Jeff Gorton et Kent Hughes

Le Canadien et ses contrats à rabais: Une bombe à retardement selon Martin Leclerc

La stratégie salariale du CH séduit les fans, mais pourrait se retourner contre le CH selon lui!

Marco Normandin

Marco Normandin

Le Canadien de Montréal fait beaucoup parler de lui ces jours-ci, et pas seulement pour ses performances sur la glace. La signature récente d'Ivan Demidov à une entente de huit ans pour 73,2 millions de dollars vient s'ajouter à une longue liste de prolongations jugées avantageuses pour l'organisation. Mais tout le monde ne célèbre pas cette tendance. Le journaliste Martin Leclerc de Radio-Canada pose un regard très critique sur cette philosophie salariale et sur la docilité avec laquelle les jeunes vedettes du CH acceptent de se faire payer bien en dessous de leur valeur marchande.

Une structure salariale qui défie la logique du marché

Demidov rejoint ainsi un groupe de joueurs repêchés par Montréal qui ont tous consenti à des ententes nettement en deçà de ce qu'ils pourraient obtenir ailleurs. Nick Suzuki touche 7,875 millions par saison, Cole Caufield 7,85 millions, Juraj Slafkovsky 7,6 millions, Kaiden Guhle 5,55 millions et Lane Hutson 8,85 millions, le tout sur des contrats de six à huit ans. Chacun de ces joueurs a accepté de laisser des millions sur la table au nom d'un objectif commun: La Coupe Stanley.
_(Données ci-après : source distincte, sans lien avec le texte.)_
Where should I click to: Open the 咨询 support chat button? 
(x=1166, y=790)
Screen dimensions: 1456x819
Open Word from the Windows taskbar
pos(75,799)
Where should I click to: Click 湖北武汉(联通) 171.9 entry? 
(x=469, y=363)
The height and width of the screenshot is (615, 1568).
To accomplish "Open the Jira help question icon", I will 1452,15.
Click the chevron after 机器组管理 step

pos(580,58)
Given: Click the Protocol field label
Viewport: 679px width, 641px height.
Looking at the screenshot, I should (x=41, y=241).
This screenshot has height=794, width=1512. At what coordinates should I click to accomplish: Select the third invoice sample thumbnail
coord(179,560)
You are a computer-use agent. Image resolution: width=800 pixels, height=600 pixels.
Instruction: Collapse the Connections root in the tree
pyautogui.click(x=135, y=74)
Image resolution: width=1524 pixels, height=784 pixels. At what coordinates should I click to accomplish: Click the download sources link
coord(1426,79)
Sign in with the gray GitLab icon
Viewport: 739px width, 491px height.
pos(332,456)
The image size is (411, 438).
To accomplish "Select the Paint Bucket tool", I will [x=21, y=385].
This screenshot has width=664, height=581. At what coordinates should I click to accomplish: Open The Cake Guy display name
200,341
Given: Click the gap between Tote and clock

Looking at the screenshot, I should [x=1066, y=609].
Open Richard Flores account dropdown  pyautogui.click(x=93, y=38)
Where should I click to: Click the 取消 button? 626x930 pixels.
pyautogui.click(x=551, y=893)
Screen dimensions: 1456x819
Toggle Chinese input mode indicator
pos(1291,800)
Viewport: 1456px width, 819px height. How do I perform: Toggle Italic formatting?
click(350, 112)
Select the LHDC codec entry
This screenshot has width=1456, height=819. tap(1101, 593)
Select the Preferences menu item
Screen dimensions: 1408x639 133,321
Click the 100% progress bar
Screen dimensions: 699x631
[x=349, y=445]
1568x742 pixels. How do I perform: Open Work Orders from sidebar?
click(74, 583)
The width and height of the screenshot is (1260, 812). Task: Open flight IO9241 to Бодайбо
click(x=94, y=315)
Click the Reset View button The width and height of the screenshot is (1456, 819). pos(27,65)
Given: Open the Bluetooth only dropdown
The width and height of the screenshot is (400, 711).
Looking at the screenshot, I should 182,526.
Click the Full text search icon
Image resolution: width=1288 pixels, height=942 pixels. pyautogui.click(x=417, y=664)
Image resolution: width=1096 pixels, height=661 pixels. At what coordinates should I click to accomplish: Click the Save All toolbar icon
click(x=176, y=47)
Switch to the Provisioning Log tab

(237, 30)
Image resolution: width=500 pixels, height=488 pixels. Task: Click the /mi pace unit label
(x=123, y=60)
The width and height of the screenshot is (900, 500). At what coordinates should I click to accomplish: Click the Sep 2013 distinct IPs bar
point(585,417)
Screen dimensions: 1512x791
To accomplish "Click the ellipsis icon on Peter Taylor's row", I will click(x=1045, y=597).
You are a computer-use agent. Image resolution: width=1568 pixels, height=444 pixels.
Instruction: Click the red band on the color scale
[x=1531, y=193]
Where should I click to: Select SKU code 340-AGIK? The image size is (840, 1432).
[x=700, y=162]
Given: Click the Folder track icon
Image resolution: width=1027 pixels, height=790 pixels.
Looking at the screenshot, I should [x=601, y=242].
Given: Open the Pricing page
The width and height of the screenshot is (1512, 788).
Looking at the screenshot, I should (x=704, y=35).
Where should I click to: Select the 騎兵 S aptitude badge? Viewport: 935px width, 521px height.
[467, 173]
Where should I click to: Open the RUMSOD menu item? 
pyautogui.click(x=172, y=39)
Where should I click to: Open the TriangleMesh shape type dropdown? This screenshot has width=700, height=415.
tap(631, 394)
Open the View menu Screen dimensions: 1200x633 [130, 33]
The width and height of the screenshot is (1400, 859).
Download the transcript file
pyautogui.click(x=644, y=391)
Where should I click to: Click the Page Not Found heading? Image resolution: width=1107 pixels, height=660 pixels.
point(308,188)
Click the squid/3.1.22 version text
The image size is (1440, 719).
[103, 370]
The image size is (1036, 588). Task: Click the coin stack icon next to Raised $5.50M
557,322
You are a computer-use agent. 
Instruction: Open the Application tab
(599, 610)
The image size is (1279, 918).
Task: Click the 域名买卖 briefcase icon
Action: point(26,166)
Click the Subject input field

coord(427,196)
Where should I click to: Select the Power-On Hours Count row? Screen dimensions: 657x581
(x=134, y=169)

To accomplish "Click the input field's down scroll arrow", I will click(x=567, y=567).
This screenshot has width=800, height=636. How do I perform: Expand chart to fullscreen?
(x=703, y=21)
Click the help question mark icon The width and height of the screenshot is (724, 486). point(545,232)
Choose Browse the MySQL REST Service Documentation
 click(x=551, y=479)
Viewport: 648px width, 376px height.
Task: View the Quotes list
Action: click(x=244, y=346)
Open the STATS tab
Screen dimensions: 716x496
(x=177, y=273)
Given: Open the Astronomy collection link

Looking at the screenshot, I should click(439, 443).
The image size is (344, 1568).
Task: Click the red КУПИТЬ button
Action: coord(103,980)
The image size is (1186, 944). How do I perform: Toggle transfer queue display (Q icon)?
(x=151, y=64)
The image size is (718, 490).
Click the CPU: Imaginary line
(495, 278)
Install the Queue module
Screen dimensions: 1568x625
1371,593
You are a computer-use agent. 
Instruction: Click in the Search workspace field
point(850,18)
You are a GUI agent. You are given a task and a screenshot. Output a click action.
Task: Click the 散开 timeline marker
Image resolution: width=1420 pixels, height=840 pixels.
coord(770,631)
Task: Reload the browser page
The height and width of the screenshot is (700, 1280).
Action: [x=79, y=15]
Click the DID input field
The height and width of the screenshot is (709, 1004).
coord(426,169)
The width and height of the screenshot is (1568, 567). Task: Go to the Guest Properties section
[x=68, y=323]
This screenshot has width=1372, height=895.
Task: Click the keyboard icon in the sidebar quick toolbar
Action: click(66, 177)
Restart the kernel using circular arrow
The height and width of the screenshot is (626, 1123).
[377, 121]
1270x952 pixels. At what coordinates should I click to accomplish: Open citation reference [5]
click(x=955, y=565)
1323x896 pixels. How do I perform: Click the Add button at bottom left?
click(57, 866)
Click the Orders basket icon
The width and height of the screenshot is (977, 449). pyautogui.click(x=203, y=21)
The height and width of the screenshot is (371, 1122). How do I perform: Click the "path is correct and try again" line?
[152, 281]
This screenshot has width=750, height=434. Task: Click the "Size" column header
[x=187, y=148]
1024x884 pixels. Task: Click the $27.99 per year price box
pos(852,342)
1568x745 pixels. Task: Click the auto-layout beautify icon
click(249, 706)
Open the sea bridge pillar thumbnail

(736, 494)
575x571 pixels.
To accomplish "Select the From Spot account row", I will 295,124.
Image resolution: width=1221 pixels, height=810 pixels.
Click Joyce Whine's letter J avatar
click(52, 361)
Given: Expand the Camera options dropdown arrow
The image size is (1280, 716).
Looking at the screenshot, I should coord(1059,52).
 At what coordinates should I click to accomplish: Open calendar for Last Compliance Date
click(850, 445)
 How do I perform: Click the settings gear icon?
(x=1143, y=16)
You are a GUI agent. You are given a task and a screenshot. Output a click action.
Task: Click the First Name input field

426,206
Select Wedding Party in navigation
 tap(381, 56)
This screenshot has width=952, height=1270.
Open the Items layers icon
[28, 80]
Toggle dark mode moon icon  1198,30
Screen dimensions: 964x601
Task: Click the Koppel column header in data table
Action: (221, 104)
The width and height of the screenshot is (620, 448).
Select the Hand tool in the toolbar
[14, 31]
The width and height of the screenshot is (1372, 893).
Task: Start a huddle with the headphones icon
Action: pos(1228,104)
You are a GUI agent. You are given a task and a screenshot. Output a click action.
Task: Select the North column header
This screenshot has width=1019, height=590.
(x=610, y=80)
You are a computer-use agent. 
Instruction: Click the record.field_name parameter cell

Les chiffres sont éloquents. Caufield, le joueur ayant inscrit le plus de buts dans la LNH au cours des deux dernières saisons et l'un des deux seuls à avoir franchi le cap des 50 filets, se retrouve au 101e rang de l'échelle salariale de la ligue. Suzuki, auteur de 100 points et récipiendaire du trophée Selke, est à égalité au 97e rang. Quant à Hutson, l'un des cinq défenseurs les plus productifs du circuit, il comptera au moins 15 arrières mieux payés que lui la saison prochaine, alors que Bowen Byram, dont la production offensive est deux fois moindre, empochera 12,5 millions à Chicago.

Pour Leclerc, cette situation est tout simplement aberrante. Il rappelle que les joueurs de la LNH se sont vu imposer, il y a une vingtaine d'années, le plafond salarial le plus restrictif de l'histoire du sport professionnel. Leurs revenus sont déjà considérablement comprimés par rapport à ce que dicterait un véritable libre marché. Pire encore, les dix plus hauts salariés de la ligue ont collectivement gagné 10% de moins la saison dernière qu'en 2004, avant le lock-out qui a engendré ce plafond. Voir les jeunes du Canadien négocier volontairement à la baisse dans ce contexte relève, selon le chroniqueur, d'un manque de mémoire historique flagrant. Il évoque Guy Lafleur, qui menaçait de faire la grève en 1978 après avoir découvert que des joueurs moins talentueux gagnaient le double de son salaire. Aujourd'hui, les vedettes montréalaises font exactement l'inverse: Elles utilisent la transparence salariale pour demander moins que leurs homologues ailleurs dans la ligue.

Le piège qui guette le vestiaire

Si la plupart des amateurs saluent le génie de Kent Hughes et Jeff Gorton pour avoir créé un environnement où les joueurs acceptent de tels sacrifices, Leclerc entrevoit un scénario beaucoup plus sombre. Le Canadien ne vit pas en vase clos, rappelle-t-il. Le plafond salarial, qui s'élevait à 95,5 millions la saison dernière, devrait grimper aux alentours de 125 millions d'ici 2028-29. La LNH traverse une période de prospérité inédite et les autres formations dépensent en conséquence, avec des contrats de joueurs autonomes totalisant près d'un milliard de dollars ces derniers jours seulement.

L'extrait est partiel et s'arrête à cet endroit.